How to transform an aluminium drink can into a charming little embossed metal box.

Here's the video version of the instructions:


Step 1: Clean Off the Paint

Using abrasive paper and/or steel wool, rub off the paint/printing on the outside the can.  This doesn't have to be perfect, as tthis will be the inner surface of the finished box.

However, skipping this step altogether makes it quite hard to see what you're doing in subsequent steps.

By far the easiest time to do this is when the can is still full and sealed, because the liquid inside will support the walls as you press on them with the abrasive.

Step 2: Cut the Can Open

Empty out the can contents and using a sharp pair of scissors, cut around the top, down one side and around the bottom.

This should leave you with a rectangle-shaped piece of thin metal.

The edges may be incredibly sharp and jagged.  Please be really careful!

Trim off the jagged edges of the rectangle, but try not to remove too much material.

Step 3: Tape the Metal to a Slightly Springy Board

Tape the metal down flat to a stiff surface that has a little bit of yield in it.  This could be a piece of stout cardboard, but I used the cork back of a dining table mat.

Step 4: Mark Out the Net of the Box

Using a stout ballpoint pen and a straight edge, firmly inscribe lines into the metal

- starting with a two-inch square right in the middle, then a four-inch square surrounding it, followed by another (approx) 5 inch square surrounding that.

Extend the lines right off the edge of the metal in both directions - when you're done, you should end up with a quite complicated-looking grid pattern (take a look at the pictures for details).

The above dimensions are based on a tall 440ml can - if you're starting with a smaller one, you might need to scale things down to fit the available materials

Step 5: Inscribe Patterns in the Top and Sides

Again, using the ballpoint pen, inscribe patterns on the top and side sections of the box - you can do this freehand for curly or organic shapes, or use a straight edge or even a stencil for geometric ones.

You can even do lettering, but as this will be the inside surface of the box, you'll need to write it backwards.

Step 6: Outline the Raised Pattern

Remove the tape securing the metal - now that it's embossed, it should stay pretty nuch flat all on its own.

Turn it over so you're working on the side with the raised pattern.

Using the ballpoint pen, inscribe a line around the inside and outside edge of all the raised patterns.

This takes quite a while and seems laborious, but it's worth it in the end, so keep going...

Step 7: Re-impress the Original Embossed Pattern

Turn the metal over again, so you're working on the inscribed side.

With the ballpoint pen, firmly retrace the entire original pattern.

This process of inscribing, outlining, then re-inscribing the pattern creates a much sharper relief for the box decoration.

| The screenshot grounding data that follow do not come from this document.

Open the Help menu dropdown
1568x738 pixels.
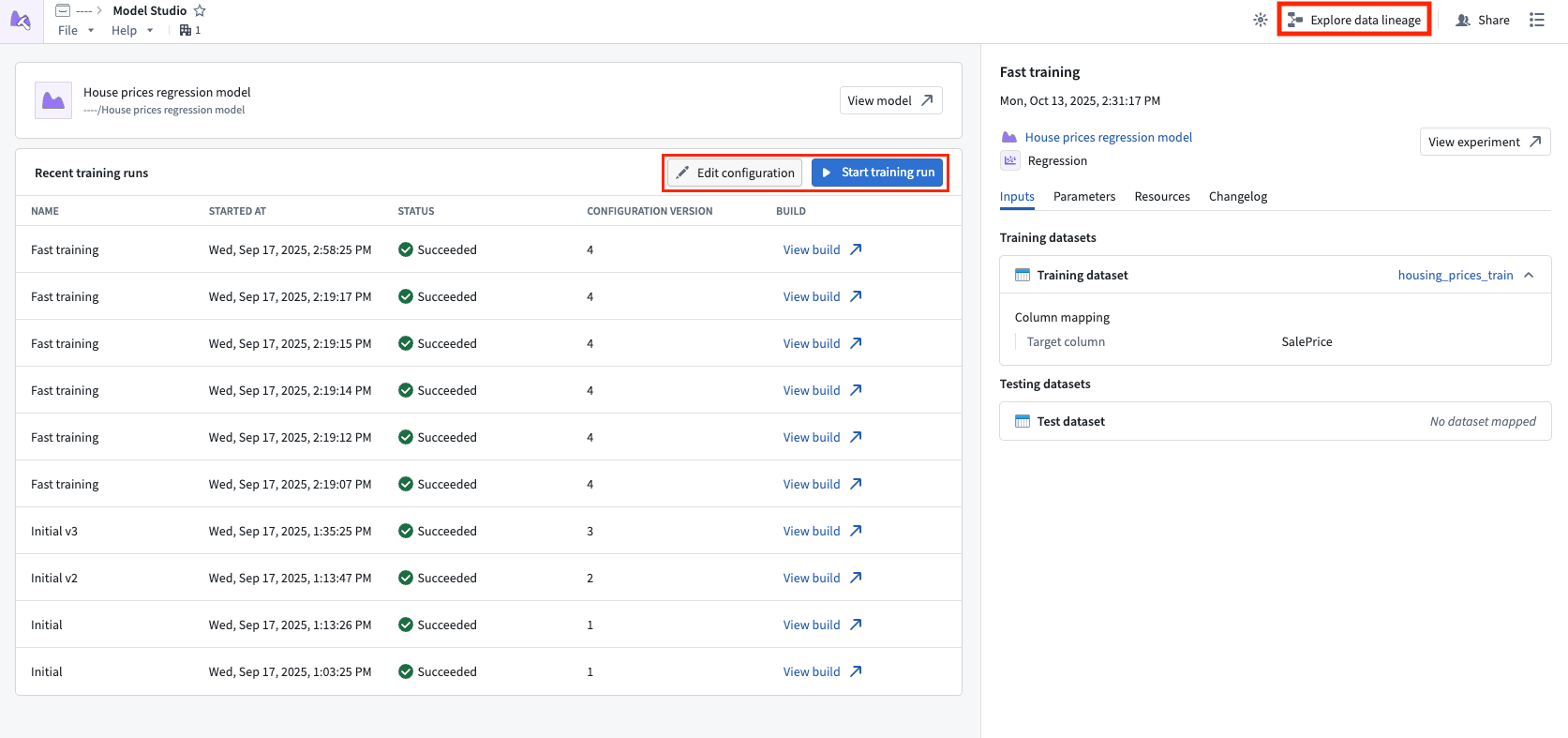pos(132,30)
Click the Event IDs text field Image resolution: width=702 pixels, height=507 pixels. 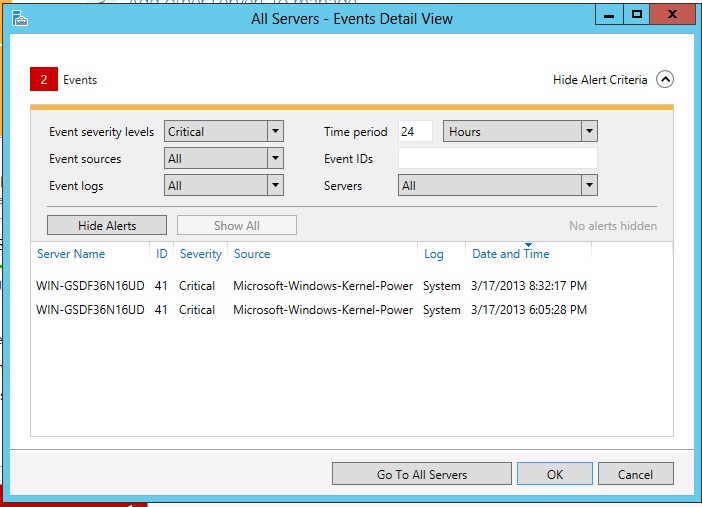(497, 158)
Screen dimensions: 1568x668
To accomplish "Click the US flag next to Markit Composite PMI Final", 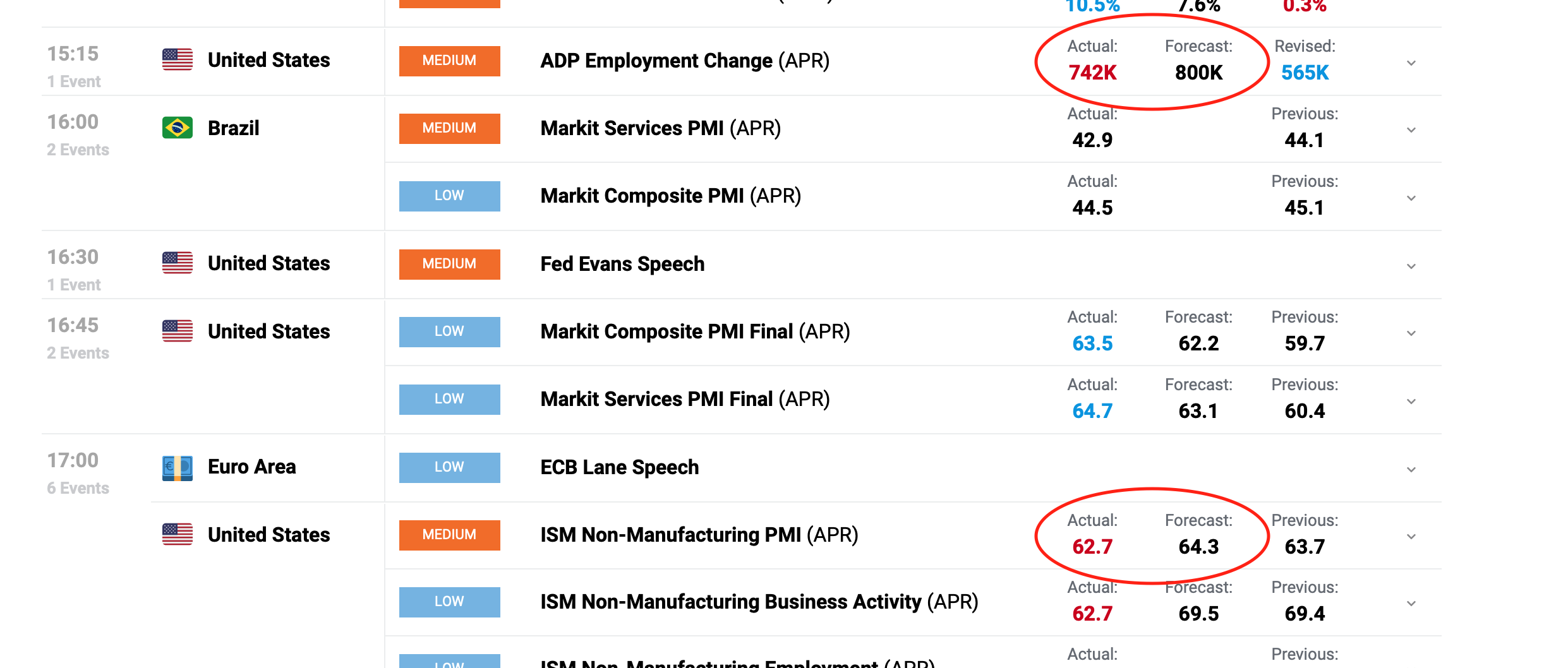I will [x=178, y=331].
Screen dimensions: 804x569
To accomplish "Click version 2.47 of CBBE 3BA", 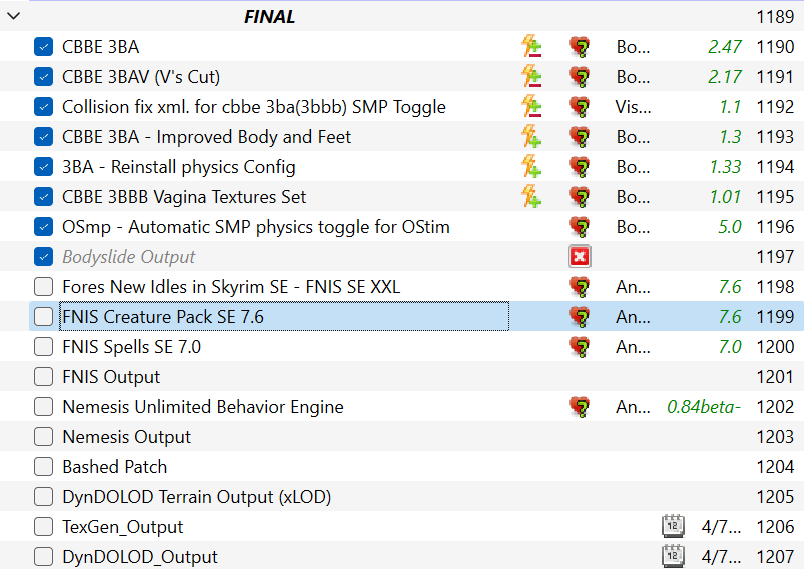I will (x=725, y=47).
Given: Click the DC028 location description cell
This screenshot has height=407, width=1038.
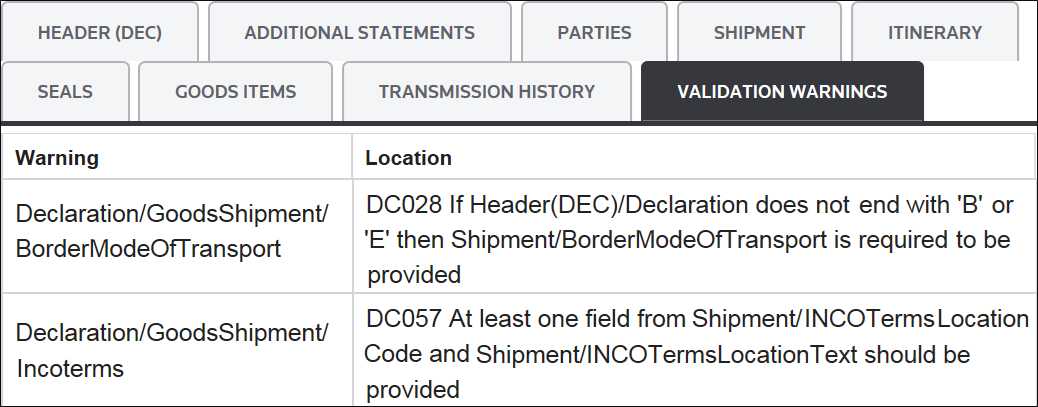Looking at the screenshot, I should click(690, 239).
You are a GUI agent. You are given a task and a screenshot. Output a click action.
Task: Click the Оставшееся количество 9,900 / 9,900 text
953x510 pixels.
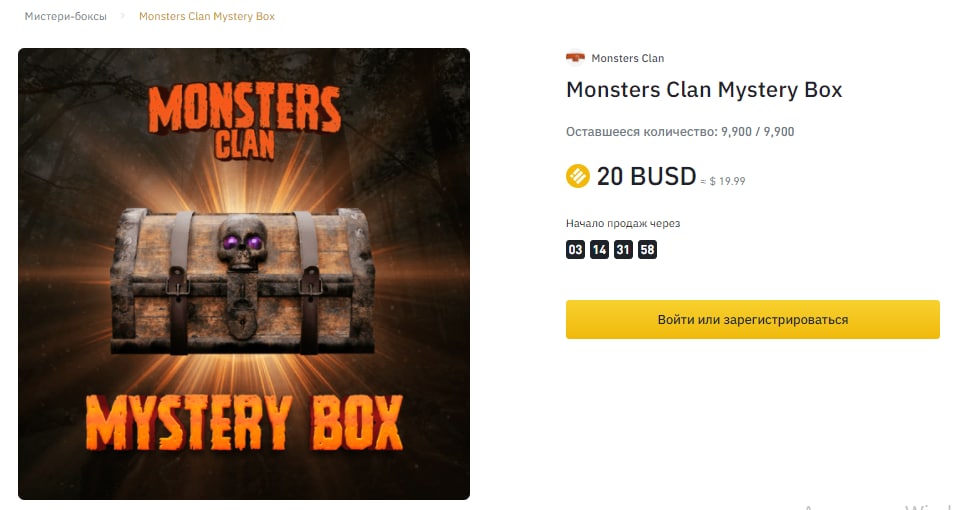680,131
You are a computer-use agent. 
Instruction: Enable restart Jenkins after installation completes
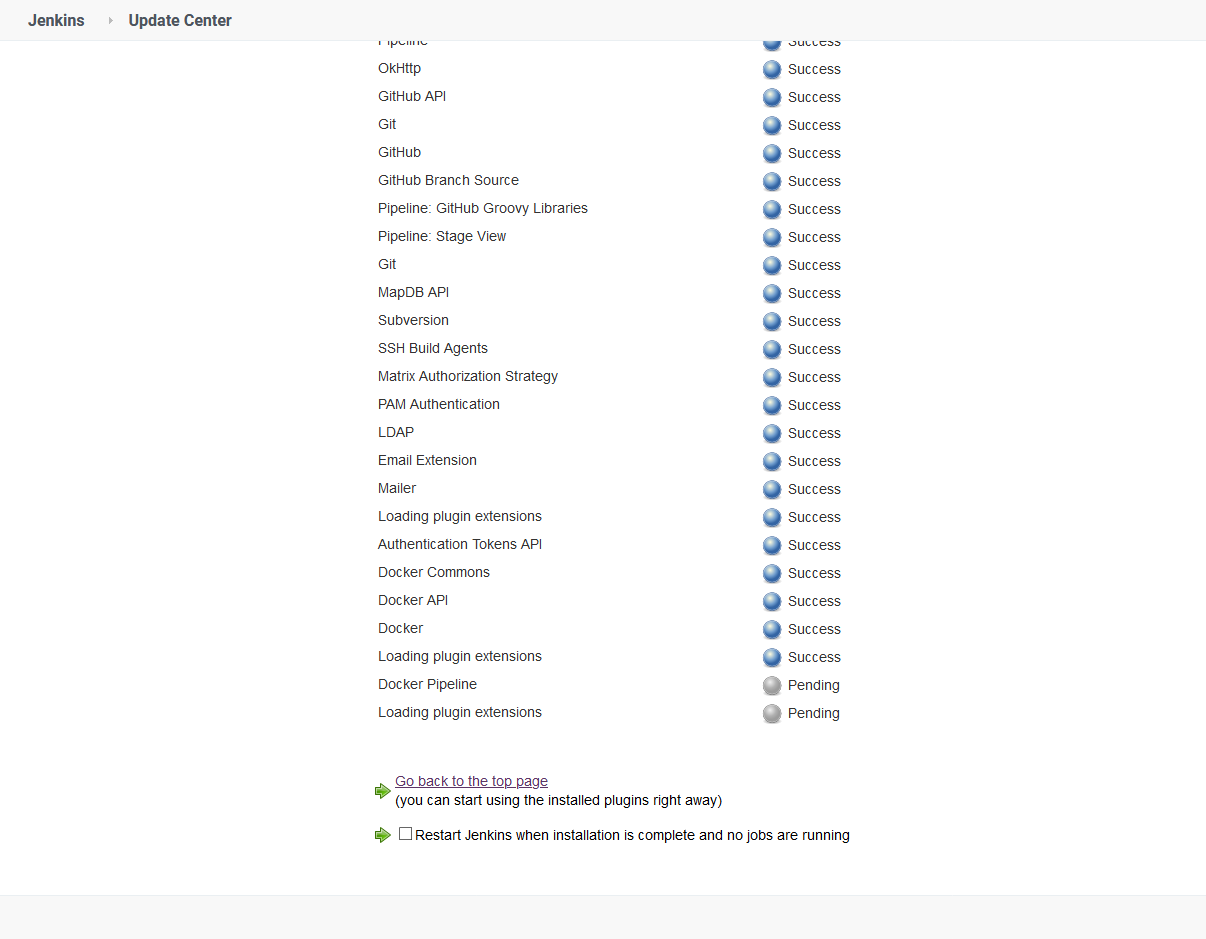405,832
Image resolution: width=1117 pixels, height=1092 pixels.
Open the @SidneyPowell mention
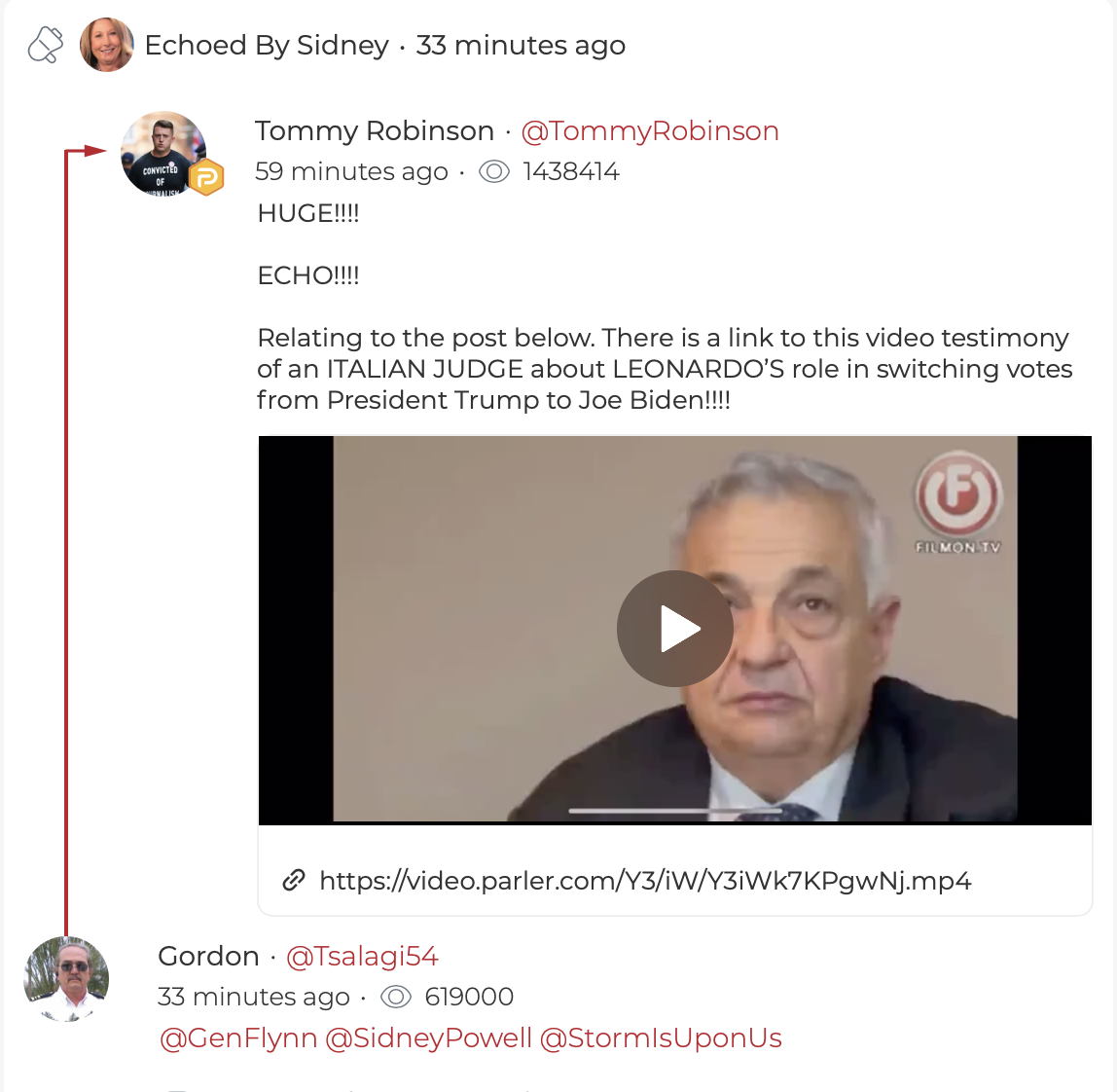tap(428, 1037)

Step 8: Cut Off the Waste Material

Step 9: Scribe the Corner Pieces

Turn the metal over so you are working on the raised pattern side.

Using the ballpoint pen and a straight edge, inscribe diagonal lines into each of the corner pieces, running out radially from the centre.

Step 10: Fold Along the Creases to Form the Box

Fold the metal to start forming the box - the inscribed lines box should fold naturally in their own correct directions.

The diagonal corners fold inwards as the sides fold down.

Once the sides are folded to an angle of 90 degrees vs the top, the folded-in corner pieces can be pinched flat and pressed in pairs against the inside.

Step 11: Fold in the Tabs

Fold the small tabs inwards along all sides, starting with the sides against which the folded-in corner pieces had been pressed.

This performs two functions - the folded tab secures the corner pieces in place, holding the box together, but also, the folded edge means the finished box should have no exposed sharp edges.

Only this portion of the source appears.